From 3c65db2947271de3bd1927dc66a044da385de4da Mon Sep 17 00:00:00 2001
From: Massimiliano Pippi <mpippi@gmail.com>
Date: Thu, 27 Feb 2025 22:14:21 +0100
Subject: [PATCH] fix: respect max_depth in KnowledgeBaseWebReader (#17949)

---
 .../readers/web/knowledge_base/base.py            | 15 +++++++++++++--
 .../llama-index-readers-web/pyproject.toml        |  2 +-
 2 files changed, 14 insertions(+), 3 deletions(-)

diff --git a/llama-index-integrations/readers/llama-index-readers-web/llama_index/readers/web/knowledge_base/base.py b/llama-index-integrations/readers/llama-index-readers-web/llama_index/readers/web/knowledge_base/base.py
index faddf4dd2..b61cb881b 100644
--- a/llama-index-integrations/readers/llama-index-readers-web/llama_index/readers/web/knowledge_base/base.py
+++ b/llama-index-integrations/readers/llama-index-readers-web/llama_index/readers/web/knowledge_base/base.py
@@ -127,7 +127,12 @@ class KnowledgeBaseWebReader(BaseReader):
         return {"title": title, "subtitle": subtitle, "body": body, "url": url}
 
     def get_article_urls(
-        self, browser: Any, root_url: str, current_url: str, max_depth: int = 100
+        self,
+        browser: Any,
+        root_url: str,
+        current_url: str,
+        max_depth: int = 100,
+        depth: int = 0,
     ) -> List[str]:
         """
         Recursively crawl through the knowledge base to find a list of articles.
@@ -136,11 +141,17 @@ class KnowledgeBaseWebReader(BaseReader):
             browser (Any): a Playwright Chromium browser.
             root_url (str): root URL of the knowledge base.
             current_url (str): current URL that is being crawled.

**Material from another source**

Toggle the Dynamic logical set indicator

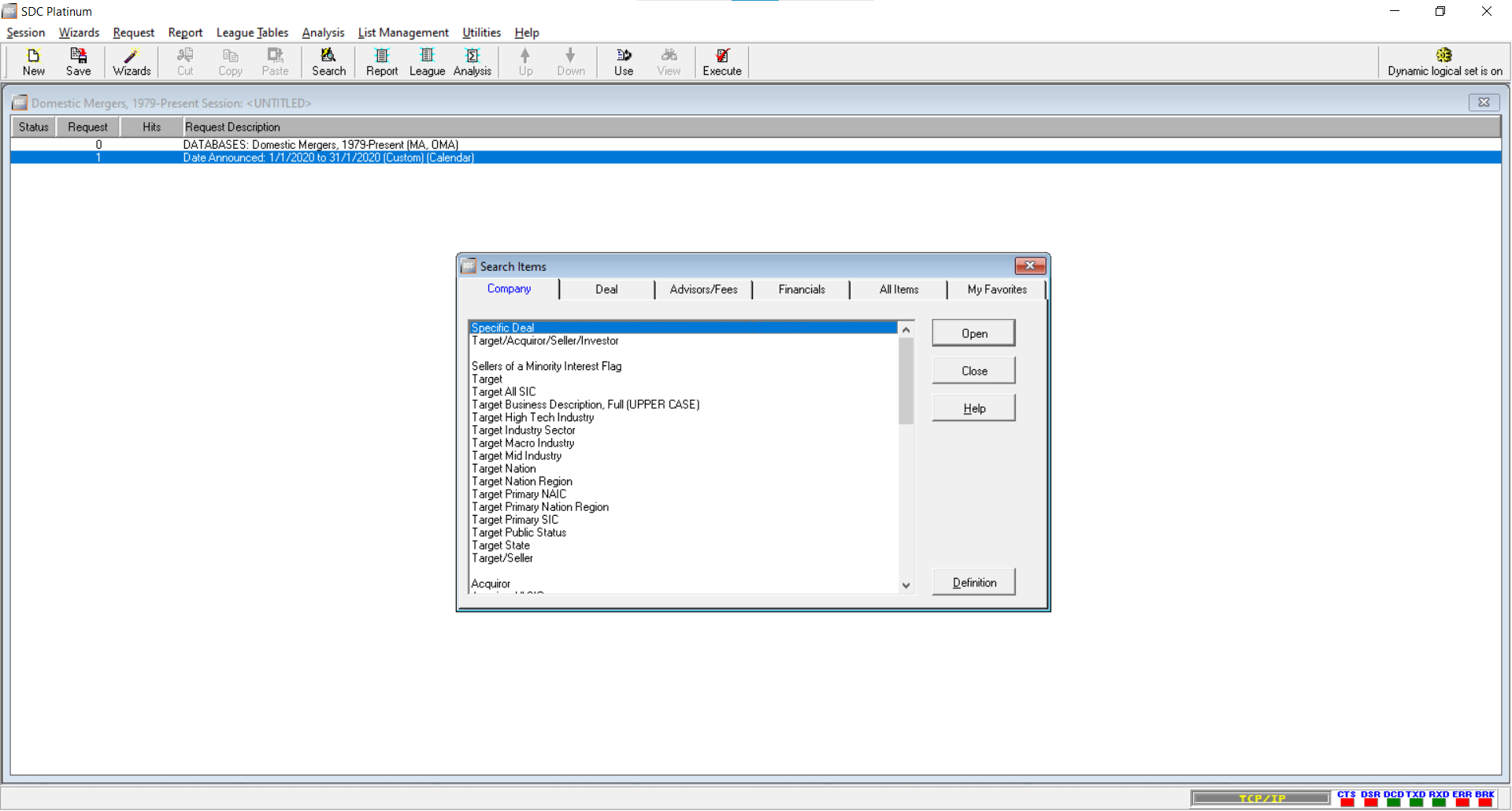pos(1444,61)
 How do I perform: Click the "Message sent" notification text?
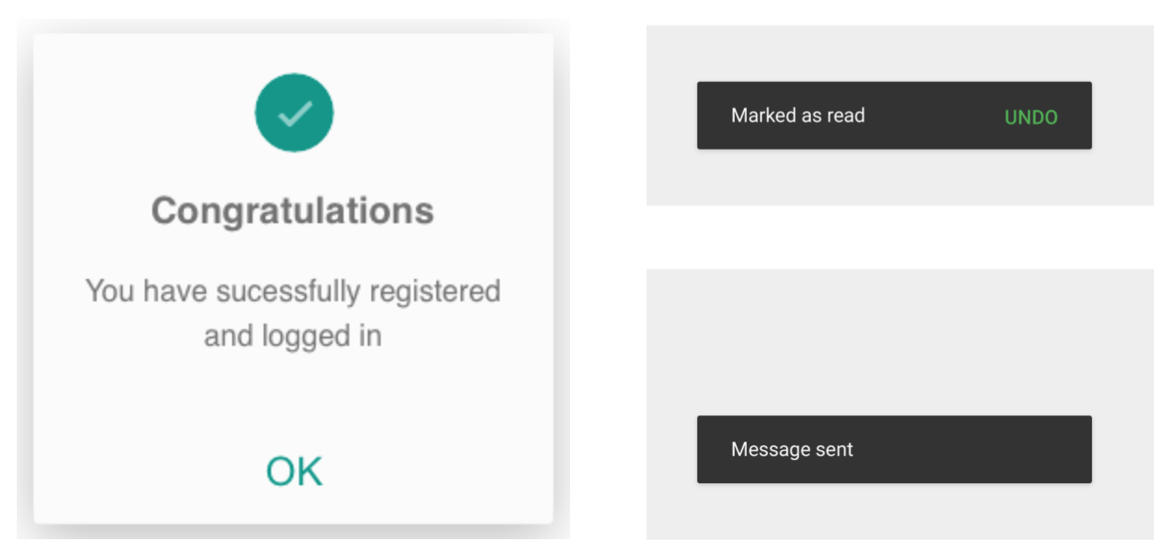point(791,450)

+            max_depth (int): maximum recursion level for the crawler
+            depth (int): current depth level
 
         Returns:
             List[str]: a list of URLs of found articles.
 
         """
+        if depth >= max_depth:
+            print(f"Reached max depth ({max_depth}): {current_url}")
+            return []
+
         page = browser.new_page(ignore_https_errors=True)
         page.set_default_timeout(60000)
         page.goto(current_url, wait_until="domcontentloaded")
@@ -162,7 +173,7 @@ class KnowledgeBaseWebReader(BaseReader):
         for link in links:
             url = root_url + page.evaluate("(node) => node.getAttribute('href')", link)
             article_urls.extend(
-                self.get_article_urls(browser, root_url, url, max_depth)
+                self.get_article_urls(browser, root_url, url, max_depth, depth + 1)
             )
 
         page.close()
diff --git a/llama-index-integrations/readers/llama-index-readers-web/pyproject.toml b/llama-index-integrations/readers/llama-index-readers-web/pyproject.toml
index 32b719a42..d8bb4dff7 100644
--- a/llama-index-integrations/readers/llama-index-readers-web/pyproject.toml
+++ b/llama-index-integrations/readers/llama-index-readers-web/pyproject.toml
@@ -46,7 +46,7 @@ license = "GPL-3.0-or-later"
 maintainers = ["HawkClaws", "Hironsan", "NA", "an-bluecat", "bborn", "jasonwcfan", "kravetsmic", "pandazki", "ruze00", "selamanse", "thejessezhang"]
 name = "llama-index-readers-web"
 readme = "README.md"
-version = "0.3.5"
+version = "0.3.6"
 
 [tool.poetry.dependencies]
 python = ">=3.9,<4.0"
-- 
GitLab